── 出典文書

3  その文京に、私が"支部長代理"の任命を受けて飛び込んでいったのは、五十年前(一九五三年)の四月のことであった。
 草創の十二支部の一つであったが、当時の文京支部は、折伏も低迷し、信心の躍動も喜びもなくなっていた。思い余った女性支部長の田中都伎子さんが、泣きながら戸田先生に支部の窮状を訴えたのであった。
 先生の手の打ち方は素早かった。「僕の懐刀を送ろう」と言われ、直ちに、私を支部長代理にされたのである。
 広宣流布の遠征に落伍者を出してはならない。皆で勝利の山頂に登りゆくのだ! そのためにも、一番苦しんでいる人、一番苦戦している地域を励ますことだ!
 忘れ得ぬ四月の晩、私は、不忍通りから横道に入り、家と家の間の路地の奥にあった、傾きかかったような古い田中さんのお宅を訪ねた。探しに探して、ようやくたどり着いたことも懐かしい。
 私の「文京革命」は、支部の代表が集った部屋に入るやいなや始まった。
 皆で題目を唱えたものの、声が揃わない。つまり、戦いに臨むに、皆の呼吸が合っていなかったのだ。
 何度も、何度も、題目をやり直した。

────
── 検討対象データ

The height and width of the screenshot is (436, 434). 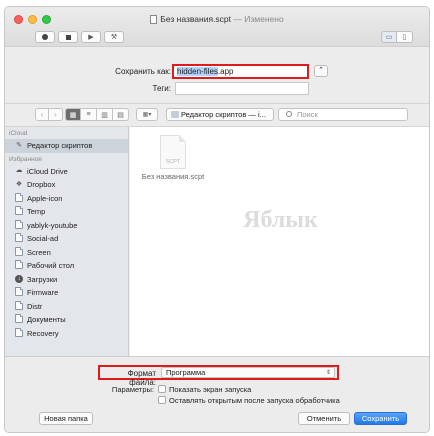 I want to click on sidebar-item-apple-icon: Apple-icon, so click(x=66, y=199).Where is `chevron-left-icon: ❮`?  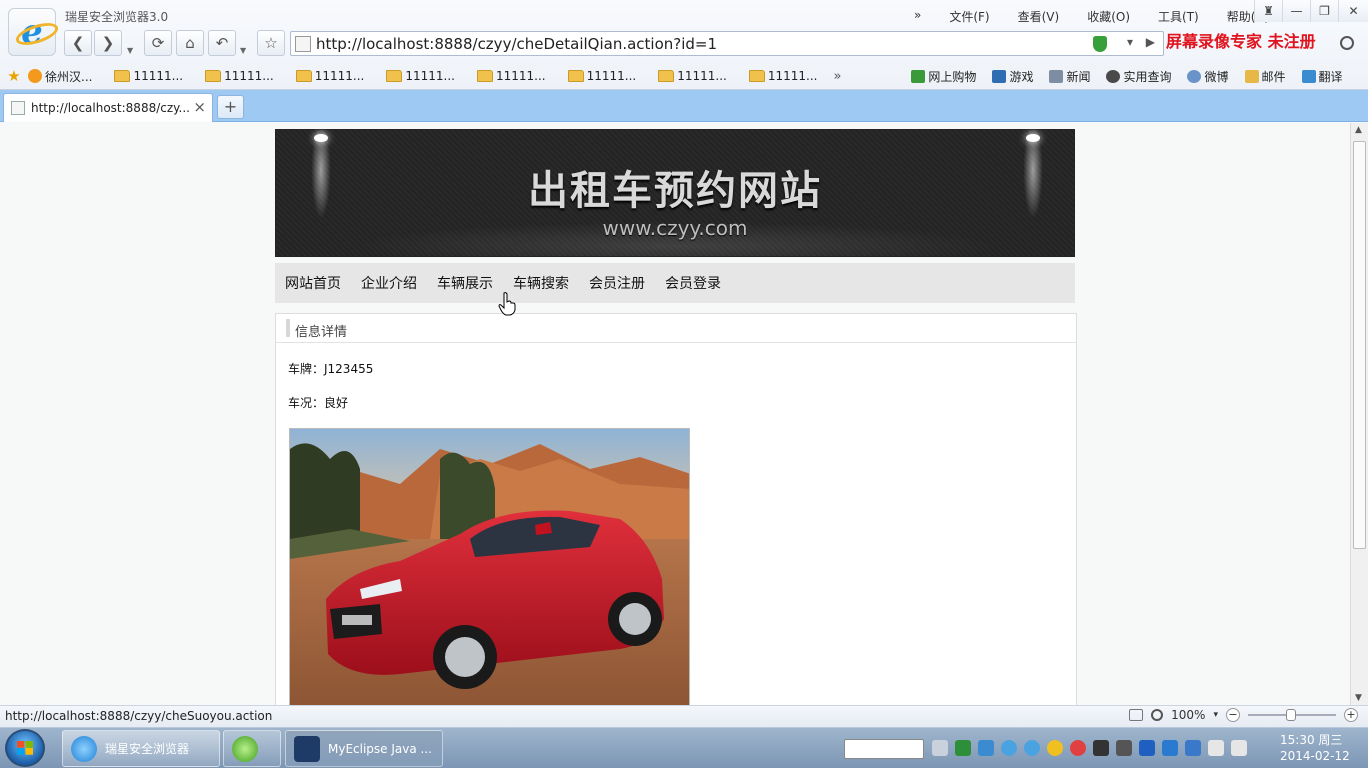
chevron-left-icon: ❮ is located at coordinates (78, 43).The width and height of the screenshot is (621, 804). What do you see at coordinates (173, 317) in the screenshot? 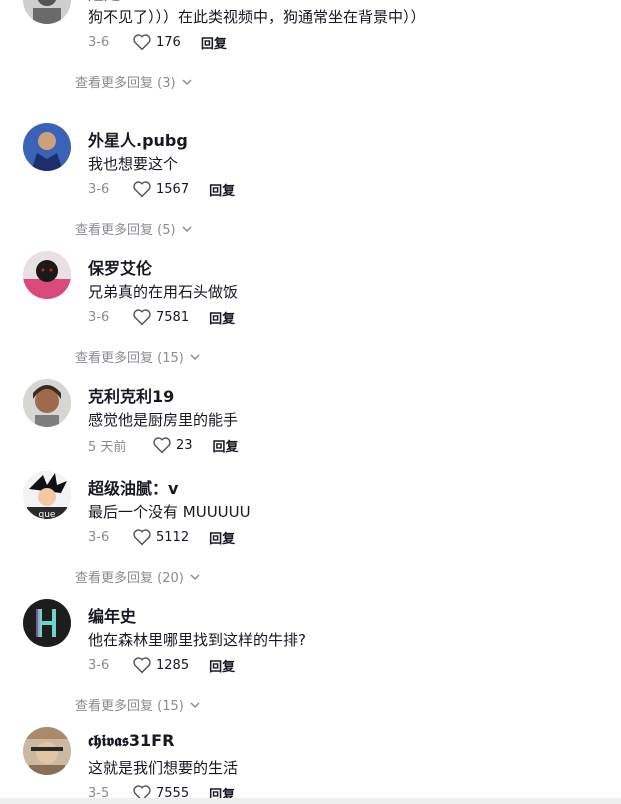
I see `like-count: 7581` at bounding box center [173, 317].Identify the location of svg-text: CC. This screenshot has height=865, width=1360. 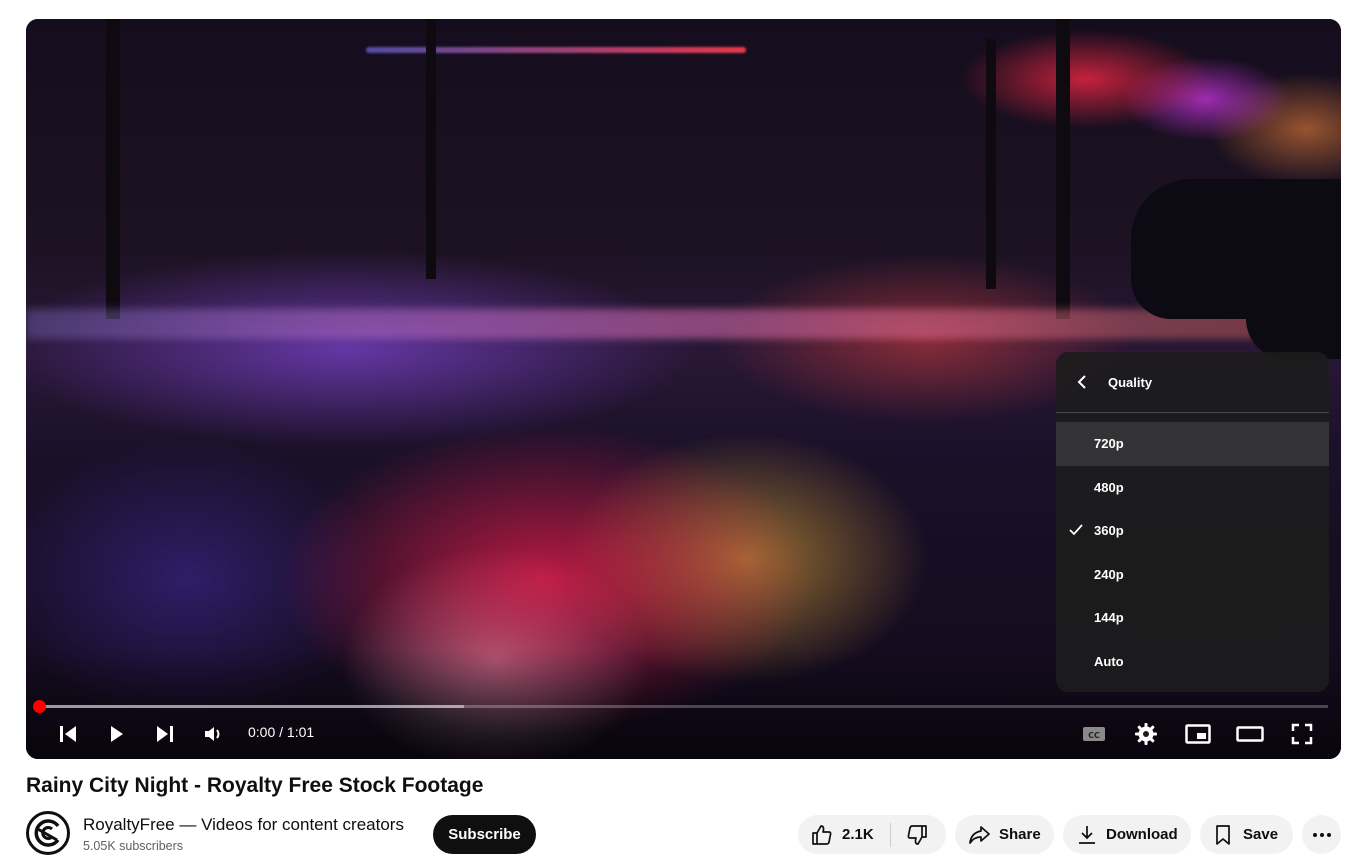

────

§ **作業項目**:
上に掲げた文京支部の回想文を、一字一句違えずに全文書き写してもらえますか？

§ **作業への回答**:
3  その文京に、私が"支部長代理"の任命を受けて飛び込んでいったのは、五十年前(一九五三年)の四月のことであった。
 草創の十二支部の一つであったが、当時の文京支部は、折伏も低迷し、信心の躍動も喜びもなくなっていた。思い余った女性支部長の田中都伎子さんが、泣きながら戸田先生に支部の窮状を訴えたのであった。
 先生の手の打ち方は素早かった。「僕の懐刀を送ろう」と言われ、直ちに、私を支部長代理にされたのである。
 広宣流布の遠征に落伍者を出してはならない。皆で勝利の山頂に登りゆくのだ! そのためにも、一番苦しんでいる人、一番苦戦している地域を励ますことだ!
 忘れ得ぬ四月の晩、私は、不忍通りから横道に入り、家と家の間の路地の奥にあった、傾きかかったような古い田中さんのお宅を訪ねた。探しに探して、ようやくたどり着いたことも懐かしい。
 私の「文京革命」は、支部の代表が集った部屋に入るやいなや始まった。
 皆で題目を唱えたものの、声が揃わない。つまり、戦いに臨むに、皆の呼吸が合っていなかったのだ。
 何度も、何度も、題目をやり直した。